Cloud Impacts on Vulnerability Assessments

Vulnerability assessments (VAs) should always be performed on images before they are used to launch instances. VAs can be integrated into the CI/CD pipeline. Testing images should occur in a special locked-down test environment such as a virtual network or separate account. As with all security tests, however, this must be done after approval for any testing is given by the provider.

With an ongoing VA of running instances, you can use host-based VA tools to get complete visibility into any vulnerabilities on a system. VAs can also be used to test entire virtual infrastructures by leveraging infrastructure as code (IaC) to build this test environment. This enables you to generate an exact replica of a production environment in minutes, so you can properly assess an application and all infrastructure components without the risk of impacting the production environment.

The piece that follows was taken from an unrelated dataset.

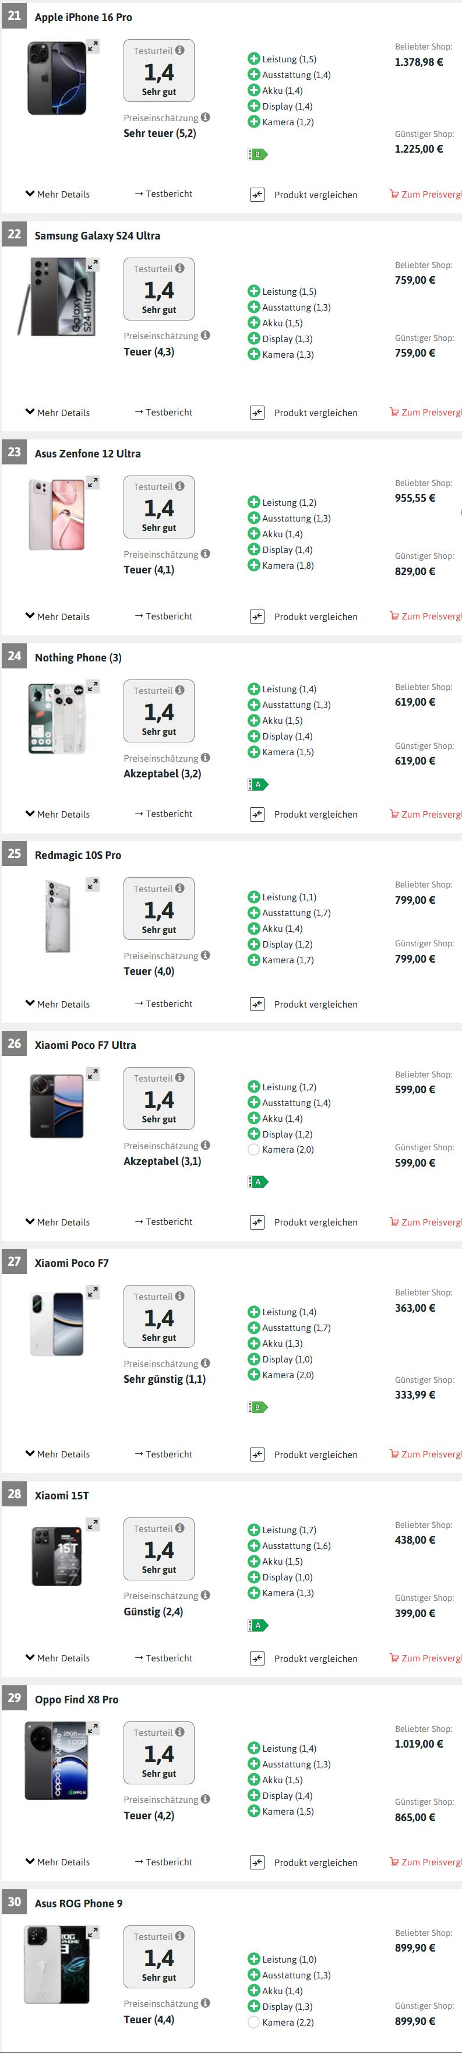The width and height of the screenshot is (462, 2053).
Task: Expand Mehr Details for Apple iPhone 16 Pro
Action: pos(57,194)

When it comes to performing VAs, there are two schools of thought. One perspective is that a VA should be performed directly on a system itself to provide complete transparency and to allay fears that security controls in front of the system are hiding any exposures that actually exist. This is known as a “host-based” view. The other approach is to take the view of an outsider and perform the VA with all controls, such as virtual firewalls, taken into account. The CSA Guidance suggests that you use a host-based view by leveraging host-based agents. In this case, cloud provider permission will not be required, because the assessment is performed on the server, not across the provider’s network.

Cloud Impact on Penetration Testing

As with VAs, penetration tests can also be performed in a cloud environment, and you’ll need permission from the provider to perform them. The CSA recommends adapting your current penetration testing for the cloud by using the following guidelines:

•   Use testing firms and individuals with experience working with the cloud provider where the application is deployed. Your applications will likely be using services supplied by the cloud service provider (CSP), and a penetration tester who does not understand the CSP’s services may miss critical findings.

•   The penetration test should address the developers and cloud administrators themselves. This is because many cloud breaches attack those who maintain the cloud, not just the application running in the cloud. Testing should include the cloud management plane.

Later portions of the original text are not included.